**AIM OF THE EXERCISE:**
Pictures excluded, copy word for word the lines from the one holding "Open the 全面诊断 full diagnosis icon" through the last line below.
--
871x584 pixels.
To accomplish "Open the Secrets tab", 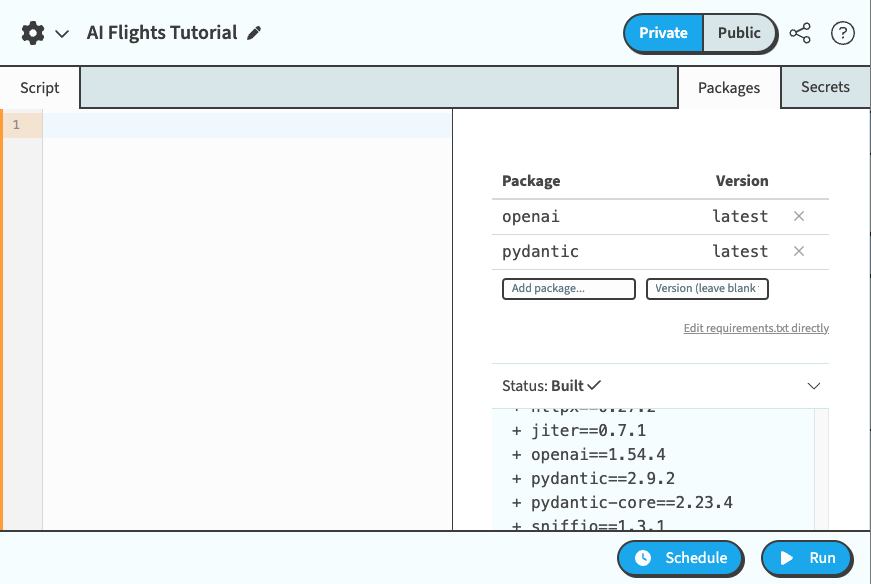I will (x=825, y=87).
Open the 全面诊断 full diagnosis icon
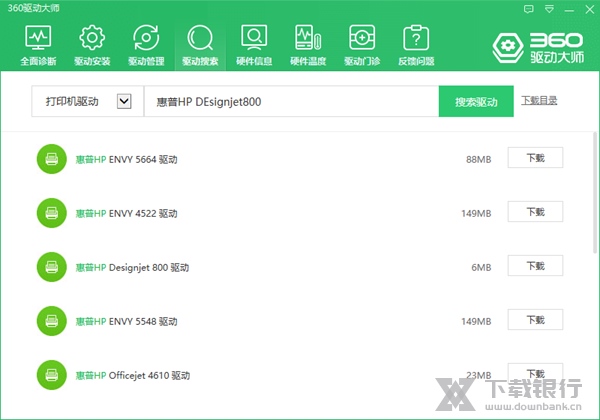 coord(38,46)
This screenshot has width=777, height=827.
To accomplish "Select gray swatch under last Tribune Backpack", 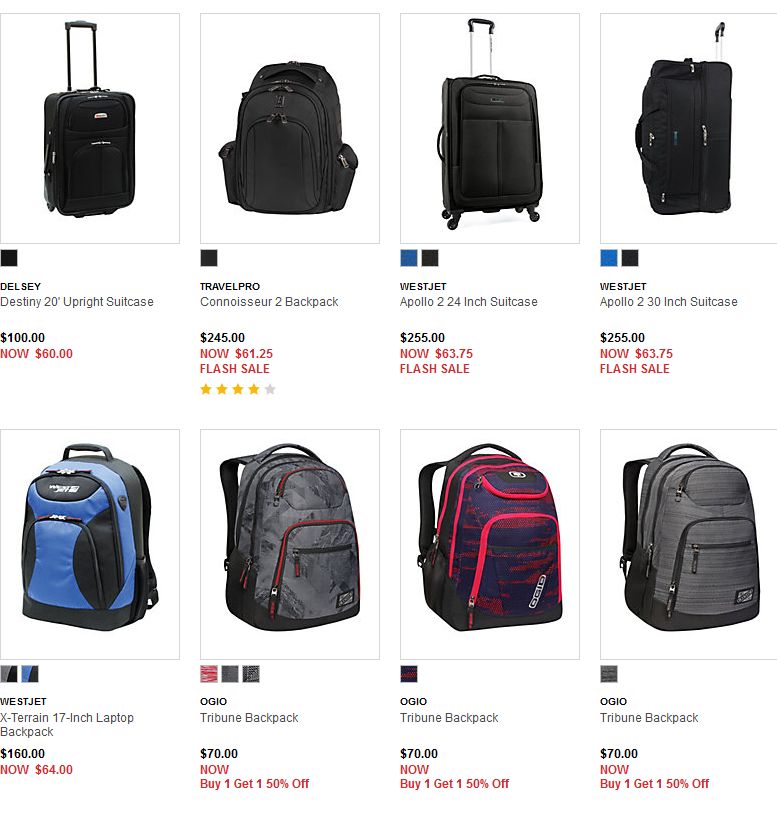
--
**SOLUTION TO THE EXERCISE:**
Open the 全面诊断 full diagnosis icon
 coord(38,46)
This screenshot has width=777, height=827.
To accomplish "Select gray swatch under last Tribune Backpack", 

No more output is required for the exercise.